# [Source extract]
>>>>>
Nordkapp Meet continued

After the fascinating talk by Sam Cook the Nordkapp meet continued on the Sunday in less than perfect weather.  Bouley Bay was our venue of choice as it offered the best chance of protection from the southerly winds, which were forecast to increase to force 7.
Initially the winds were light and we were able to explore the headlands between Bouley Bay and Bonne Nuit, which are the highest in Jersey.  Clouds were clearly building from the south and the wind increasing towards the forecast force 6 to 7.  Certainly the paddle back into Bouley Bay was what could be described as entertaining.
Although we had hoped for a day trip when we planned the Nordkapp weekend, the reality was the morning paddle on the Sunday was the best that could be hoped for in the conditions.
Monday morning dawned brighter and slightly calmer so we were able to plan a day trip from the Jersey Canoe Club premises at St Catherine’s.  Around the north east corner of the island and along the north coast, before hitching a ride back on the first of the flooding tide.
It was amazing over these two days to see such a variety of Nordkapp sea kayaks on the water, performing perfectly in the environment they were designed to operate in.  In the mid 1970’s Frank Goodman designed a sea kayak, with significant input from paddlers such as Sam Cook in particular.
The first kayak was produced in February 1975 and in the following 43 years it has maintained its position at the forefront of sea kayaking expeditions.  Last weekend was a celebration of the Nordkapp and in many ways the early years of the Jersey Canoe Club.
Paddling Nordkapp’s members of the Club completed the first circumnavigation of Ireland, a circumnavigation of the Outer Hebrides, the west coast of Spitsbergen and our own Nordkapp expedition to name just a few.  This was in addition to ground breaking exploration of the Channel Island waters by sea kayaks.
Members of the Club continue to paddle at a high standard in a range of geographical locations but these trips are no longer the preserve of the Nordkapp alone.  Times have changed but we still maintain our respect for this iconic sea kayak, which has contributed so much to the history of modern sea kayaking.

Nordkapp meet continued
Heading east around Belle Hougue. We were sheltered from the wind but from the clouds it was clear that things were going to get lively.
Norkapp meet continued
Arriving back in Bouley Bay on the Sunday morning. Fort Leicester, visible above the bow of the kayak, was rebuilt in 1836 and is available for rent from Jersey Heritage.
Nordkapp meet continued.
Monday’s lunch spot was taken on a small beach just to the west of Vicard Point. The small Canoe Club cottage at Egypt is visible at the foot of the cliffs across the bay.
Nordkapp weekend continued
On the return paddle to St Catherine’s we stopped off to play in the tide race at Tour de Rozel. An exciting way to finish a superb weekend.

2017 – A final paddle

The final paddle of 2017, for the Jersey Canoe Club, was from Bouley Bay.  Once again the possible venues had been severely restricted due to the very unsettled weather.  As it happened our time on the water coincided with a slight reduction in the wind speed, but this was due to luck rather than judgement.
In contrast to most Club paddles we decided to paddle in the small kayaks, as opposed to the normal sea kayaks.  Heading west, initially, we reached the small Canoe Club cottage at Egypt and the headland at Belle Hougue.  As soon as we arrived at the headland we started to feel the impact of the rather large swell, which was arriving from the west.
<<<<<
# [Exercises]
(A) Answer these questions from the account of the Nordkapp meet.
(i) Which bay was chosen as the venue on the Sunday, and what did it offer?
(ii) In what month and year was the first Nordkapp kayak produced?
(iii) In what year was Fort Leicester rebuilt?
(B) From the account of the Nordkapp meet, copy out the stretch from "Monday’s lunch spot" through "across the bay." word for word.

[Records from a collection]
>>>>>
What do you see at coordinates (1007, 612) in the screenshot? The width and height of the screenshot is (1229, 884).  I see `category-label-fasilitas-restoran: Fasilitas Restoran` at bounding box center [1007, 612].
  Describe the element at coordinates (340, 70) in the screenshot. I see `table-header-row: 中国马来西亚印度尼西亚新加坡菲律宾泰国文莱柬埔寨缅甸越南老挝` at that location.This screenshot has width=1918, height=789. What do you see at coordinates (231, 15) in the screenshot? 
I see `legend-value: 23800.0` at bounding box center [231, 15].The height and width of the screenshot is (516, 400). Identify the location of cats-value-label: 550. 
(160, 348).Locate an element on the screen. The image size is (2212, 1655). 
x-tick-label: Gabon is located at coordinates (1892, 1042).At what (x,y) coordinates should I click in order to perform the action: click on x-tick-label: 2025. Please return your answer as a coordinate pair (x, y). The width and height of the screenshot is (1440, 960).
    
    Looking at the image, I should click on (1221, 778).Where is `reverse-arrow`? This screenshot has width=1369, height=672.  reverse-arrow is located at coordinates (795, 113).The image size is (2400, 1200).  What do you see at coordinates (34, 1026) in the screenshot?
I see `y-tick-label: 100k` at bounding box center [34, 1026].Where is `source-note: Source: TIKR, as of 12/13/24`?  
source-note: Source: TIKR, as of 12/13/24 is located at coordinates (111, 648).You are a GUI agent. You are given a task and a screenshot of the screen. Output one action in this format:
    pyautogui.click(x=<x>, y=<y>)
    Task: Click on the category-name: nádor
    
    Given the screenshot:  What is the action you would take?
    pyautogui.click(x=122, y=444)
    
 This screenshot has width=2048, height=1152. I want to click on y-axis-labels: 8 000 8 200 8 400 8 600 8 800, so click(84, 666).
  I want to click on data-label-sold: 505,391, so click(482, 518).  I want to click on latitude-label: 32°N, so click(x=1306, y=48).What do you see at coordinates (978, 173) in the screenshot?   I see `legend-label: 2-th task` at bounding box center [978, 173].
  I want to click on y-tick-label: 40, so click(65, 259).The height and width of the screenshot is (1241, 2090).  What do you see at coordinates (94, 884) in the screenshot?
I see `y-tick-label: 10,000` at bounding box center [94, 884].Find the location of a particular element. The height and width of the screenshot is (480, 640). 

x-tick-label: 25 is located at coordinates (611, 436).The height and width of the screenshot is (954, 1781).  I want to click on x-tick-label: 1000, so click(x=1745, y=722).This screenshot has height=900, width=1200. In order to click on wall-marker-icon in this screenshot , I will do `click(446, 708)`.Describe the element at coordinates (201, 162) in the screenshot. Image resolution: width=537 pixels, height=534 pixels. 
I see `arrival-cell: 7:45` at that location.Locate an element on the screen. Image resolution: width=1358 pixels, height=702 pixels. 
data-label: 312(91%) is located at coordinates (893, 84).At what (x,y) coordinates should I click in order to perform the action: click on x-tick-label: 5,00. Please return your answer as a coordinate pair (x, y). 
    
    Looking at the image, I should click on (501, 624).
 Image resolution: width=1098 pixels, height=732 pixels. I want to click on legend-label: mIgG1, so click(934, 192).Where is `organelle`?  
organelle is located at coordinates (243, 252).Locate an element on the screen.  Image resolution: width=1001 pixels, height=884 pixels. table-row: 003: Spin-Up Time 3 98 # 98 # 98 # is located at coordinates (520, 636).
<<<<<
# [Task-by-task results]
(A)
(i) Bouley Bay, which offered the best chance of protection from the southerly winds.
(ii) February 1975.
(iii) 1836.

(B)
Monday’s lunch spot was taken on a small beach just to the west of Vicard Point. The small Canoe Club cottage at Egypt is visible at the foot of the cliffs across the bay.